* [Extrait présenté]
===

Comment gérer la rechute et/ou la crise ?
Les causes sont nombreuses mais l’arrêt du traitement reste impliqué dans les trois quarts des rechutes. Les signes sont en général les mêmes que ceux ayant précédé le premier épisode et sont souvent en rapport avec la réactivation d’un délire. Ainsi, des modifications importantes de comportement en rapport avec des hallucinations, le repli sur soi, les troubles du sommeil, la désorganisation du discours doivent amener le patient à consulter rapidement son psychiatre, qui prendra les mesures nécessaires. La crise survient en général en cas de grosse perte de contact avec la réalité et se caractérise par une angoisse massive et une activité hallucinatoire importante, sources d’agitation et de troubles du comportement parfois dangereux. L’entourage familial se trouve alors souvent démuni, d’autant que les pompiers ou le Samu ne se déplacent que rarement si le pronostic vital n’est pas engagé à court terme. Il est fréquemment conseillé de conduire le patient aux urgences, ce qui se révèle difficile si celui-ci s’y oppose activement. Les services de police deviennent alors le seul recours, notamment si le risque de violence se confirme ; une solution traumatisante mais à même de préserver patient et famille du danger. En attendant l’intervention, il est essentiel de ne pas rompre le contact avec le patient et de privilégier un seul interlocuteur, de préférence une personne de confiance. Celle-ci s’efforcera de maintenir une distance suffisante pour ne pas menacer son espace vital, d’éliminer les sources potentielles de nuisances, à commencer par la télévision, et de s’exprimer calmement. L’hypersensibilité du patient nécessite d’éviter les attitudes autoritaires, les cris, les critiques, l’expression de la peur ou de la colère, et de privilégier les propos rassurants, empathiques et les conseils.

===

* [Tâches demandées]
A - D'après le texte sur la rechute et la crise, quelle cause est impliquée dans les trois quarts des rechutes ?
B - Poursuivez le texte sur la rechute et la crise à partir de sa dernière phrase.

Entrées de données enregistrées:

===

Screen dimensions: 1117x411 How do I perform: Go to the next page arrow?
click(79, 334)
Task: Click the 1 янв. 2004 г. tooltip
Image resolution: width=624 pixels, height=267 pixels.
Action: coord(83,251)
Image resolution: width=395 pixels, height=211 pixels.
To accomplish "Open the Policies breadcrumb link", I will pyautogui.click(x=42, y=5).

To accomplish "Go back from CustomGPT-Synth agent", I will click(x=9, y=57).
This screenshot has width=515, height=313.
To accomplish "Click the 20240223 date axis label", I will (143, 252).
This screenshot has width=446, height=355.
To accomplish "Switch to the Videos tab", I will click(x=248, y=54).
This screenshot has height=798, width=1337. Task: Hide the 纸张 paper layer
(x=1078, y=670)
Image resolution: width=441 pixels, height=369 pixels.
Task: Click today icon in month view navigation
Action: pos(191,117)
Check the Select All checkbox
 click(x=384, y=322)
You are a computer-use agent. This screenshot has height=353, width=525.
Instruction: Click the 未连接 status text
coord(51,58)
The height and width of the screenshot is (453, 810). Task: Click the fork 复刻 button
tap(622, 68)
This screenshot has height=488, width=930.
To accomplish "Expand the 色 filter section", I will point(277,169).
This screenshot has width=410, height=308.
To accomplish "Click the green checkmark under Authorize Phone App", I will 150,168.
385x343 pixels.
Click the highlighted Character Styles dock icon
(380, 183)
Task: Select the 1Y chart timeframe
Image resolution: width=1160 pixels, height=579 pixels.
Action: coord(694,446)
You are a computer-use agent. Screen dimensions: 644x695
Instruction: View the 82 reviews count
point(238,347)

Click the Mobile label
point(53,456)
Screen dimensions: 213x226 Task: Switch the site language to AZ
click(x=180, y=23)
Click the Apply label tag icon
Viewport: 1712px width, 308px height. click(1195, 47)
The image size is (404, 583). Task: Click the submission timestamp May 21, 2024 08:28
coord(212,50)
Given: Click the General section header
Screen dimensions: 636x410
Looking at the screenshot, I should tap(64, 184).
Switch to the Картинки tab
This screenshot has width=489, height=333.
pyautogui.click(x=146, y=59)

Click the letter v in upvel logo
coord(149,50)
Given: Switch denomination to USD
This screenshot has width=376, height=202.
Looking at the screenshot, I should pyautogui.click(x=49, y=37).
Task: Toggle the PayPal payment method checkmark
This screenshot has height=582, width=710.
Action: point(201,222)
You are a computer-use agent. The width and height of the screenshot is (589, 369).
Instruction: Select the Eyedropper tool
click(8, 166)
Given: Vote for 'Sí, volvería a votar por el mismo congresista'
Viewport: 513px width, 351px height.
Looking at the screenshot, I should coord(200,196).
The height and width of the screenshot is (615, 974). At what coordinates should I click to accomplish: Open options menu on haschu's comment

===

* [Réponses fournies]
A - L'arrêt du traitement.

B -
Mon enfant doit-il arrêter l’alcool et le cannabis ?
Le soulagement à court terme provoqué par ces substances incite souvent les patients à les utiliser comme automédication. Or elles précipitent le déclenchement de la maladie, des rechutes, et perturbent l’efficacité des traitements. Le cannabis aggrave notamment la plupart des symptômes, qu’ils soient positifs (hallucinations, angoisse, délire de persécution, etc.) ou négatifs (troubles de la mémoire, de la concentration, baisse d’initiative et de motivation, etc.) et constitue un facteur non négligeable de dépression. Il convient d’informer le patient sur l’ensemble des risques inhérents à la consommation de drogue et d’alcool, qu’ils soient spécifiques ou non de la maladie, de l’inciter à en parler à son psychiatre, qui pourra le renseigner et l’orienter vers les différents modes de prise en charge des addictions.